From the IRS: Tax Tips for Starting a Business

Tax Tips for Starting a Business

When you start a business, a key to your success is to know your tax obligations. You may not only need to know about income tax rules, but also about payroll tax rules. Here are five IRS tax tips that can help you get your business off to a good start.

1. Business Structure. An early choice you need to make is to decide on the type of structure for your business. The most common types are sole proprietor, partnership and corporation. The type of business you choose will determine which tax forms you will file.

2. Business Taxes. There are four general types of business taxes. They are income tax, self-employment tax, employment tax and excise tax. In most cases, the types of tax your business pays depends on the type of business structure you set up. You may need to make estimated tax payments. If you do, use IRS Direct Pay to pay them. It’s the fast, easy and secure way to pay from your checking or savings account.

3. Employer Identification Number. You may need to get an EIN for federal tax purposes. Search “do you need an EIN” on IRS.gov to find out if you need this number. If you do need one, you can
apply for it online.

4. Accounting Method. An accounting method is a set of rules that you use to determine when to report income and expenses. You must use a consistent method. The two that are most common are the cash and accrual methods. Under the cash method, you normally report income and deduct expenses in the year that you receive or pay them. Under the accrual method, you generally report income and deduct expenses in the year that you earn or incur them. This is true even if you get the income or pay the expense in a later year.

## Entries supplied

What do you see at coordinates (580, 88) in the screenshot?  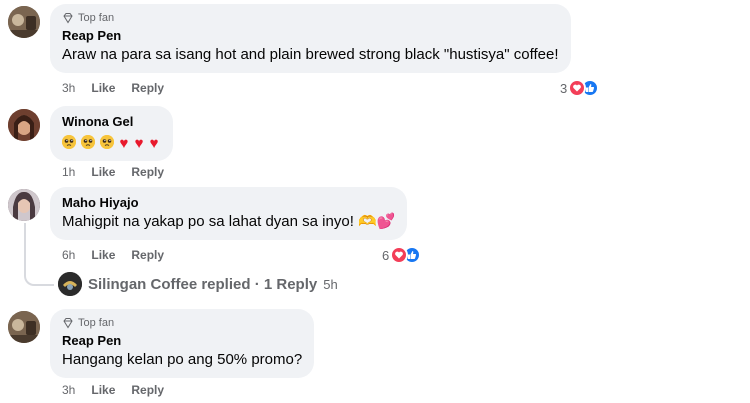 I see `reaction-summary: 3` at bounding box center [580, 88].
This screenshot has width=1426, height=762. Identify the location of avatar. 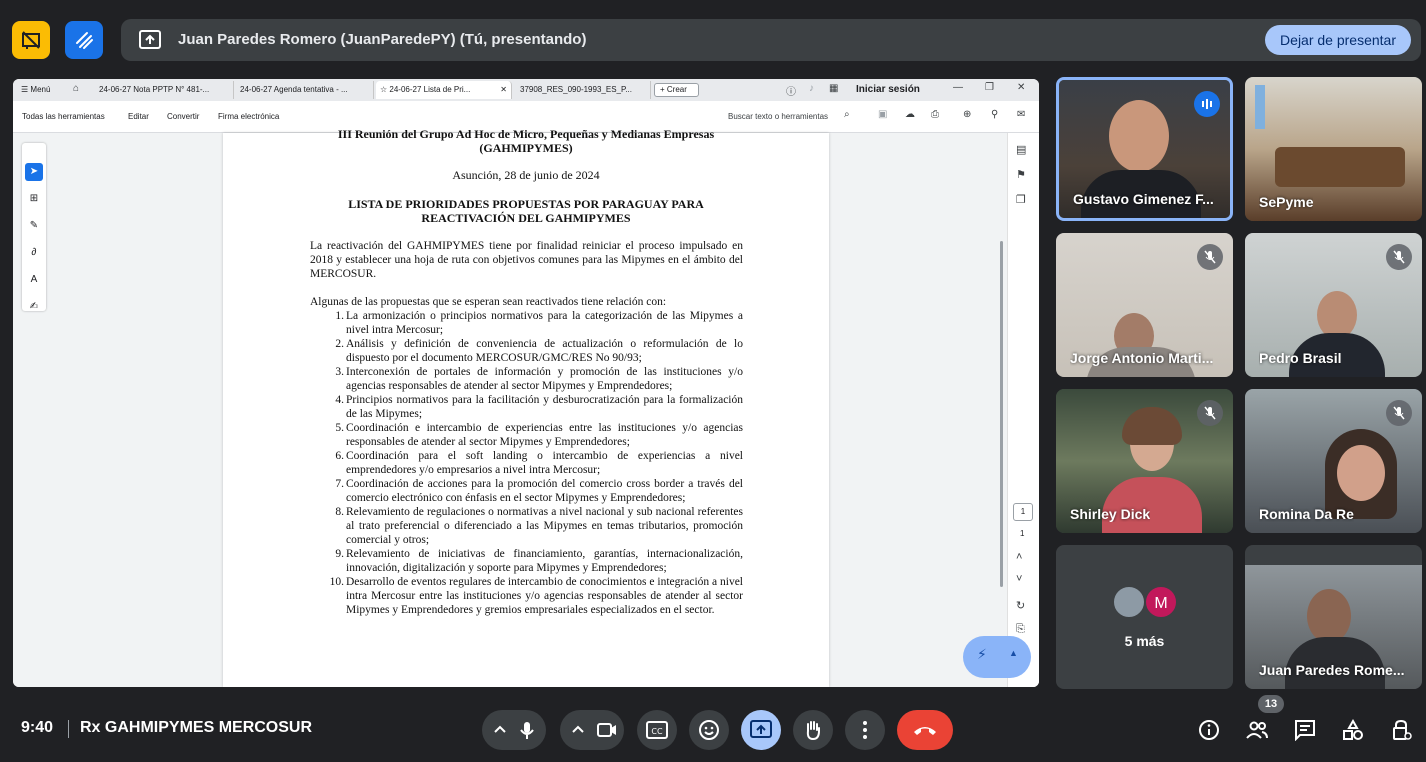
(1337, 315).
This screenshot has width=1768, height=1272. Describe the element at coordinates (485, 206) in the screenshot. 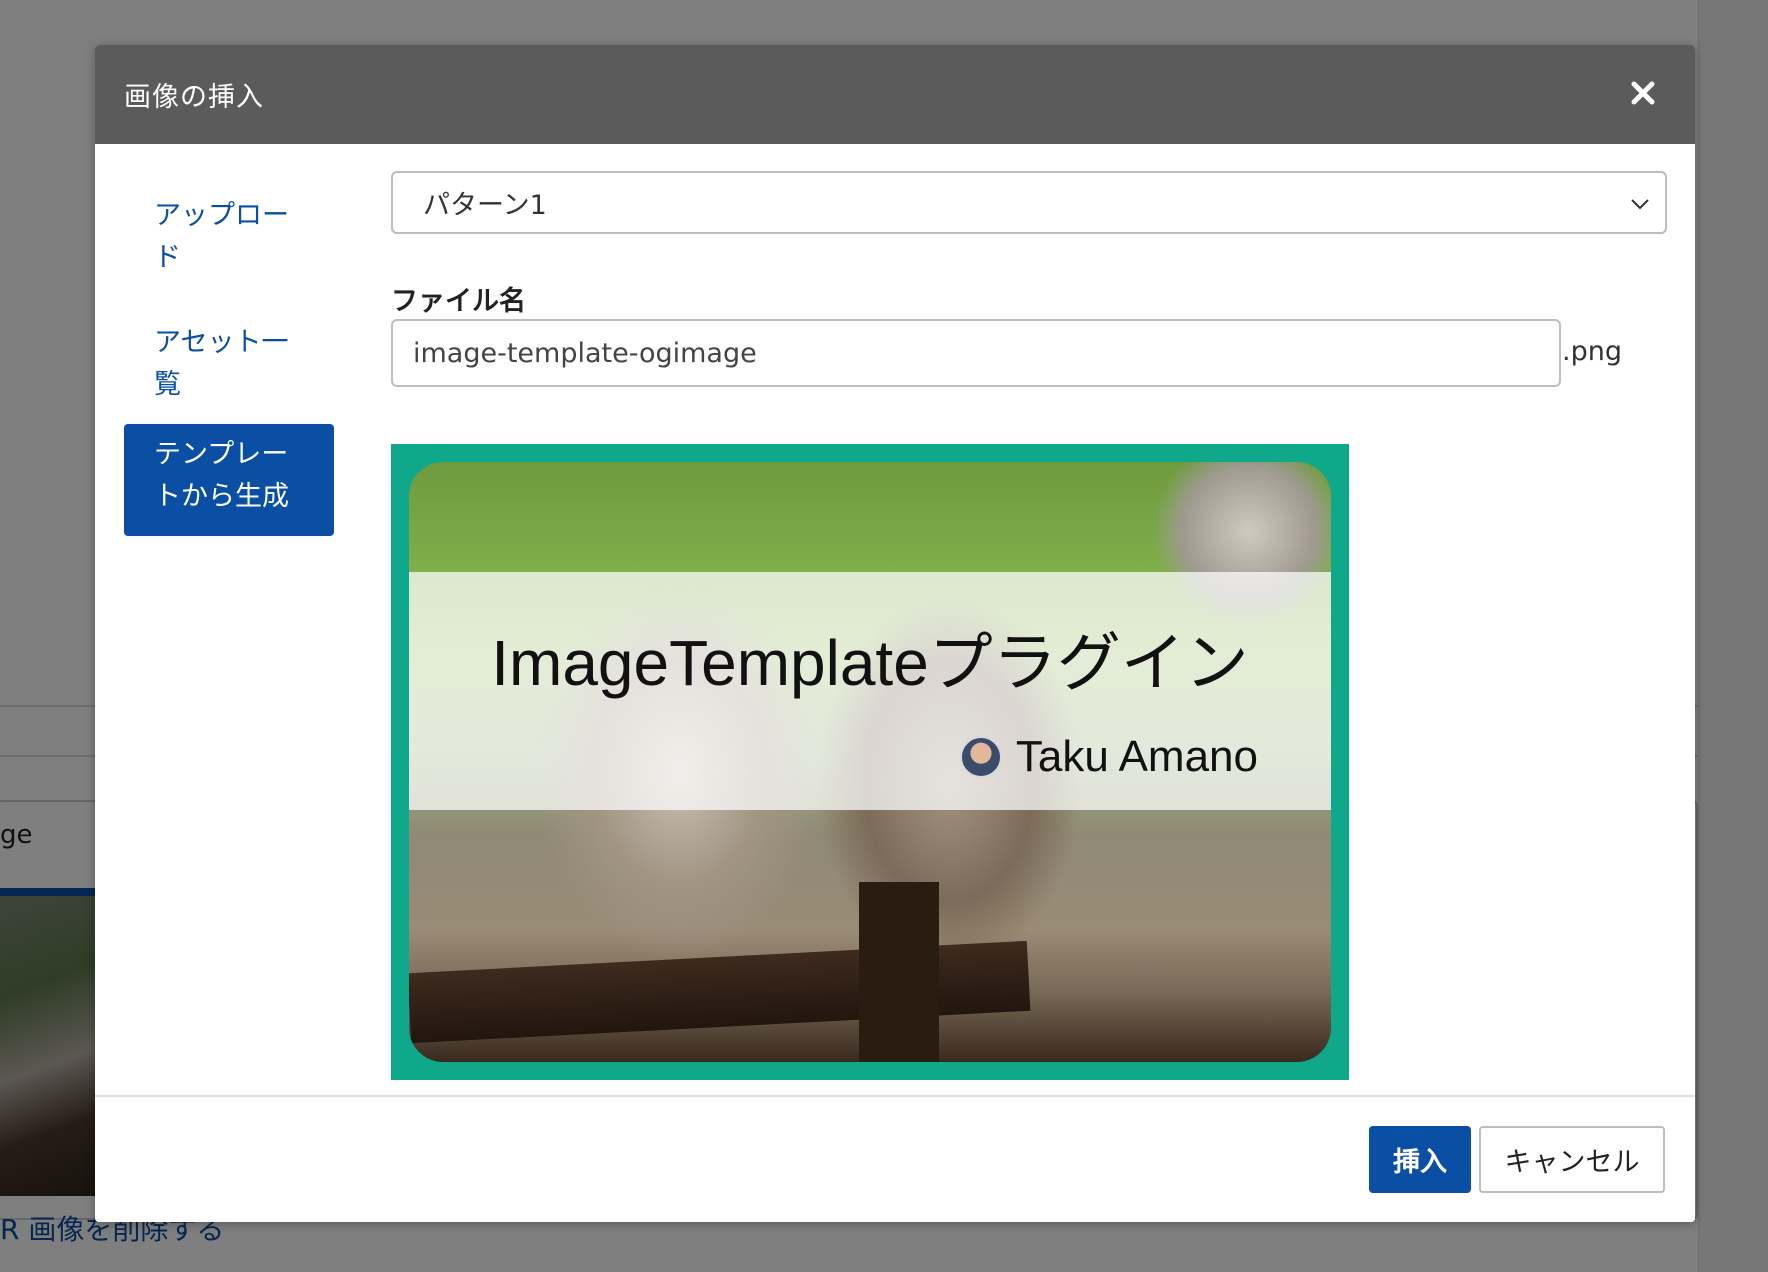

I see `pattern-select-value: パターン1` at that location.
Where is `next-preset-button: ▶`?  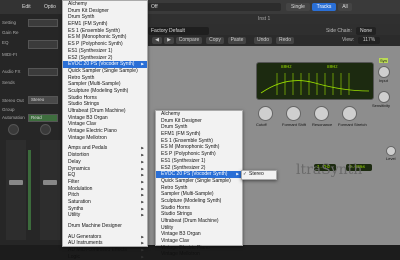
next-preset-button: ▶ is located at coordinates (169, 40).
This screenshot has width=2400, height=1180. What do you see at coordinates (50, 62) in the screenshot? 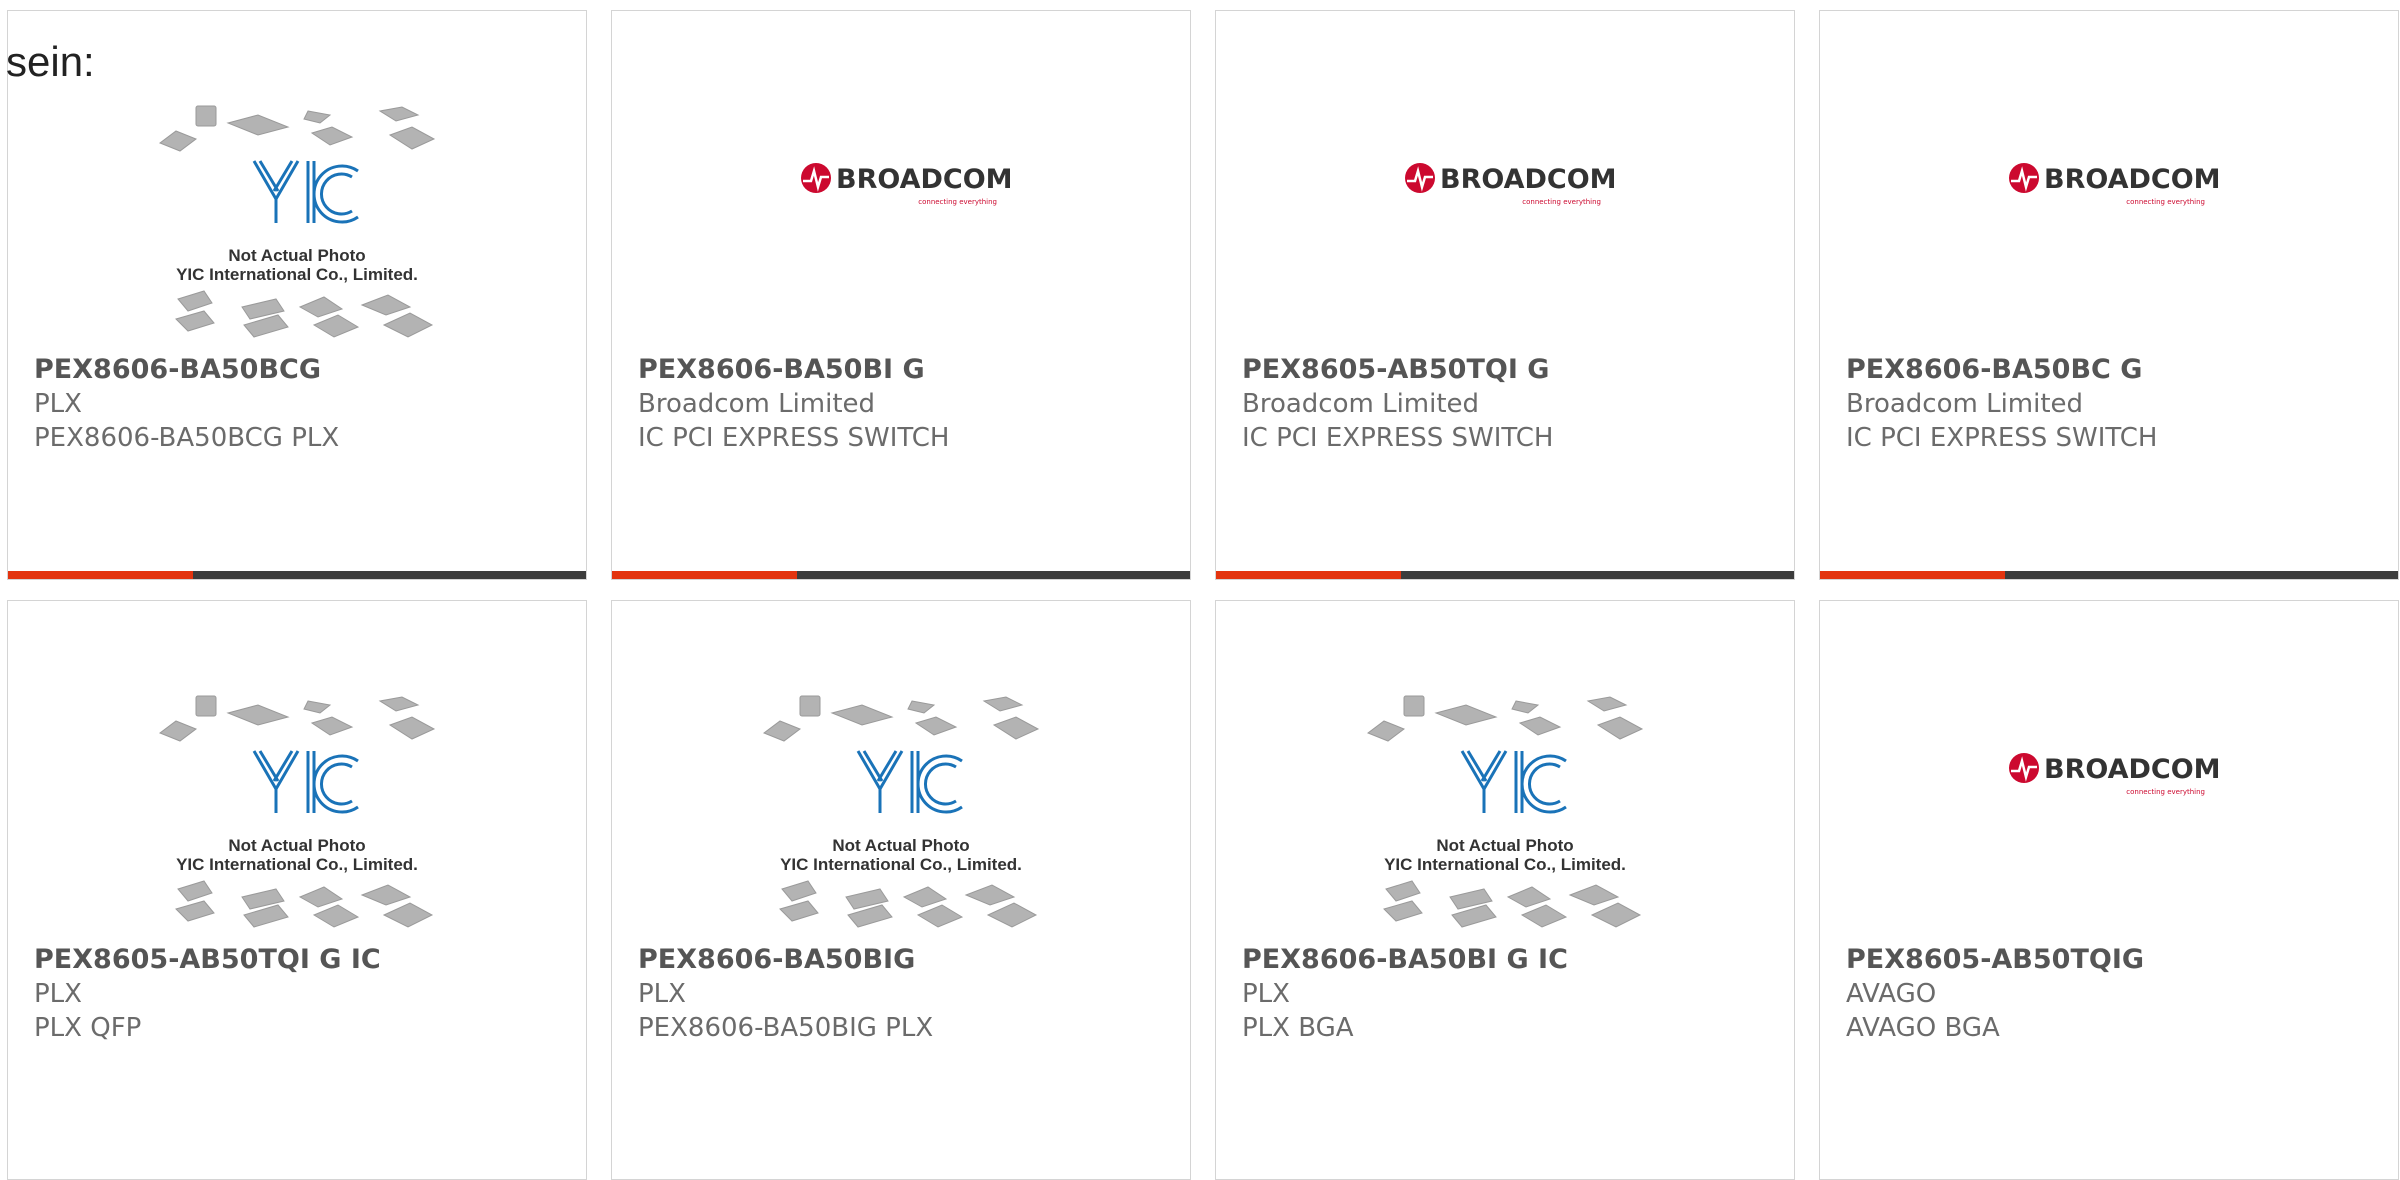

## Exercise requirements
1. Answer these questions from the IRS tax tips for starting a business, marking each answer with its letter.
(a) Which three business structures are named as the most common?
(b) What are the four general types of business taxes?
(c) Under the accrual method, in which year do you generally report income and deduct expenses?
2. For each statement, decide whether it agrees with the IRS tax tips for starting a business. Answer yes or no, and quote the words from the tips that settle it.
(a) The structure chosen for a business determines which tax forms it files.
(b) A business may change its accounting method whenever it likes.
(c) IRS Direct Pay can be used to pay from a checking or savings account.
3. Continue the IRS tax tips for starting a business, picking up after the last sentence shown.

## List of answers
1.
(a) Sole proprietor, partnership and corporation.
(b) Income tax, self-employment tax, employment tax and excise tax.
(c) The year that you earn or incur them.

2.
(a) Yes: "The type of business you choose will determine which tax forms you will file."
(b) No: "You must use a consistent method."
(c) Yes: "It’s the fast, easy and secure way to pay from your checking or savings account."

3.
5. Employee Health Care. The Small Business Health Care Tax Credit helps small businesses and tax-exempt organizations pay for health care coverage they offer their employees. A small employer is eligible for the credit if it has fewer than 25 employees who work full-time, or a combination of full-time and part-time. The maximum credit is 50 percent of premiums paid for small business employers and 35 percent of premiums paid for small tax-exempt employers, such as charities.
The employer shared responsibility provisions of the Affordable Care Act affect employers employing at least a certain number of employees (generally 50 full-time employees or a combination of full-time and part-time employees). These employers’ are called applicable large employers. ALEs must either offer minimum essential coverage that is “affordable” and that provides “minimum value” to their full-time employees (and their dependents), or potentially make an employer shared responsibility payment to the IRS. The vast majority of employers will fall below the ALE threshold number of employees and, therefore, will not be subject to the employer shared responsibility provisions.

Employers also have information reporting responsibilities regarding minimum essential coverage they offer or provide to their fulltime employees. Employers must send reports to employees and to the IRS on new forms the IRS created for this purpose.

Get all the tax basics of starting a business on IRS.gov at the Small Business and Self-Employed Tax Center.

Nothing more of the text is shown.